La récente distribution de médicaments au dispensaire du lycée Lubin Martial de Ntoum par la Setrag relance le débat sur la fonction réelle de la Responsabilité Sociétale des Entreprises (RSE) au Gabon. Pour la filiale ferroviaire du groupe Eramet, ces actions caritatives semblent devenir un « passeport de légitimité » sociale. En multipliant les dons ponctuels, l’entreprise tente de saturer l’espace médiatique de nouvelles positives, espérant ainsi faire oublier les dysfonctionnements chroniques qui paralysent le Transgabonais.
Le contraste est saisissant entre le coût dérisoire de ces dons et les pertes économiques colossales induites par l’instabilité du réseau ferré. Alors que les usagers subissent des retards récurrents et que les opérateurs économiques s’inquiètent de la sécurité des convois, la RSE de « proximité » agit comme un anesthésiant. On soigne les symptômes sociaux (santé, éducation) sans jamais traiter le mal profond : un investissement de maintenance qui peine à garantir une fluidité logistique digne de l’ambition minière du pays.
Cette stratégie de « l’achat de la paix sociale » pose une question d’éthique industrielle. Pour de nombreux observateurs, la RSE ne devrait être que le complément d’une excellence opérationnelle, et non son substitut. En se positionnant comme un acteur humanitaire local, la Setrag dévie l’attention des autorités et du public de ses obligations contractuelles de performance. « Mieux vaut un train qui arrive à l’heure qu’une boîte de paracétamol offerte », ironisent certains usagers exaspérés par la dégradation du service.

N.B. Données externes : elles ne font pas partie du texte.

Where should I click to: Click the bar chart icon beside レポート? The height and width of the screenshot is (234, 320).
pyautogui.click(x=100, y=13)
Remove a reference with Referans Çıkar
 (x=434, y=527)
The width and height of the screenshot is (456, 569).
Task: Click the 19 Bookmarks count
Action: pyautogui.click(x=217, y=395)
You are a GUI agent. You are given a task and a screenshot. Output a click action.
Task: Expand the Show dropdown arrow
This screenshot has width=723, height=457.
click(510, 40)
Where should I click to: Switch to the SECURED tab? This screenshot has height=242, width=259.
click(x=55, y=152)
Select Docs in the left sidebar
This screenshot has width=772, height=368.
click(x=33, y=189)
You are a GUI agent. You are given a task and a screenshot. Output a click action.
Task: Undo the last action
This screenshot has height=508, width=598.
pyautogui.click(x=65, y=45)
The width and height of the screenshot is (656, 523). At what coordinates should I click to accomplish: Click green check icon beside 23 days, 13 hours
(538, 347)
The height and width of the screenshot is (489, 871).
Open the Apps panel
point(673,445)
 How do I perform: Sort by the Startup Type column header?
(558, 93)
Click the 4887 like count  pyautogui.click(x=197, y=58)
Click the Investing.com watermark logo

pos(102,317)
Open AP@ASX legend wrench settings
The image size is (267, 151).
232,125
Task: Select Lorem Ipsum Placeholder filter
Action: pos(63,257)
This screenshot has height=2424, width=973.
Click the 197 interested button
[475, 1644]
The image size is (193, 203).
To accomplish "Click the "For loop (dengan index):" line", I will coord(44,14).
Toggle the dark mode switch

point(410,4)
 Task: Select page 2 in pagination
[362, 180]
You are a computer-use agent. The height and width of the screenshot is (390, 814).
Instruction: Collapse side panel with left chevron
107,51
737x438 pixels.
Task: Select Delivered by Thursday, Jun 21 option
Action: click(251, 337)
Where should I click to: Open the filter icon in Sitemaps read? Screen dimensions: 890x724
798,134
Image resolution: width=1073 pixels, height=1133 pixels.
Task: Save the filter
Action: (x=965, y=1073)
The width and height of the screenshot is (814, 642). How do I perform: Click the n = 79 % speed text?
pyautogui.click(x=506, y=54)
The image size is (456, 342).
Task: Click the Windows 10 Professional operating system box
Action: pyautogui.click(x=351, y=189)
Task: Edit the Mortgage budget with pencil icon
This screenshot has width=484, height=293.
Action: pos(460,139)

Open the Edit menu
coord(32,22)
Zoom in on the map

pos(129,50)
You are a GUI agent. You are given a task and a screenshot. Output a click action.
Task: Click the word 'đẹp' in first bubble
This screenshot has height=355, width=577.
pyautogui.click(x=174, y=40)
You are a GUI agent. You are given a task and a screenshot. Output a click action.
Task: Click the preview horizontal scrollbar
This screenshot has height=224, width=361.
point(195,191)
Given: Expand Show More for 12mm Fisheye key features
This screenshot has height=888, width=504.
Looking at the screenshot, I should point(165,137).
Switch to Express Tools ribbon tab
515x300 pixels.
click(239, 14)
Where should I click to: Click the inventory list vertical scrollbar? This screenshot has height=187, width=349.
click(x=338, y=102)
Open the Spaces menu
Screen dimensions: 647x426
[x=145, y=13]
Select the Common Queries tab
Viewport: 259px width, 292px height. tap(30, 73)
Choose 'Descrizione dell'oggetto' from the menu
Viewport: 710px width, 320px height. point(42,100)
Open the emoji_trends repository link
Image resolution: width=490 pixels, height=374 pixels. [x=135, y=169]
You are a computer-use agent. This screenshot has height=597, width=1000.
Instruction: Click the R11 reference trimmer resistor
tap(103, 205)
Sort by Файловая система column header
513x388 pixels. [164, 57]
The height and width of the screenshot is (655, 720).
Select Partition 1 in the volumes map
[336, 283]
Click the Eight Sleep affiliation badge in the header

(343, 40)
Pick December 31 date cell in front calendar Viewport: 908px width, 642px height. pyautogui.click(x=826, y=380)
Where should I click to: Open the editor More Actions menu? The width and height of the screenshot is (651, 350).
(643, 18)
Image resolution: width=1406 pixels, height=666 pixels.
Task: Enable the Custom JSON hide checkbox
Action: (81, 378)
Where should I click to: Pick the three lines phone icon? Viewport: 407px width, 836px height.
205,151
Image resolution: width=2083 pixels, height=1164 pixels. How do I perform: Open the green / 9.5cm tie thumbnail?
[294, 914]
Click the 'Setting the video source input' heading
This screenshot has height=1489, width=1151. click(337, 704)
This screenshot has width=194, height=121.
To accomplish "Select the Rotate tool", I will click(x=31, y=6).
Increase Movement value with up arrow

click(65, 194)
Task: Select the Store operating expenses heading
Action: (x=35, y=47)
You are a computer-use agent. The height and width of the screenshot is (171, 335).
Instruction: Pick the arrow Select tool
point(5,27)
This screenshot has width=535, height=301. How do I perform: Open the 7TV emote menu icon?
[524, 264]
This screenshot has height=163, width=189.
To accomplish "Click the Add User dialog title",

À terme, cette approche risque de se retourner contre l’entreprise. L’accumulation de « gestes sociaux » ne pourra indéfiniment compenser l’érosion de l’outil de production. Si le groupe Eramet veut réellement « blinder son bilan », il devra passer d’une RSE de cosmétique à une RSE de performance, où la première responsabilité envers le Gabon est d’assurer un transport ferroviaire fiable. Sans cela, ces médicaments ne seront que le pansement dérisoire sur une jambe de bois logistique.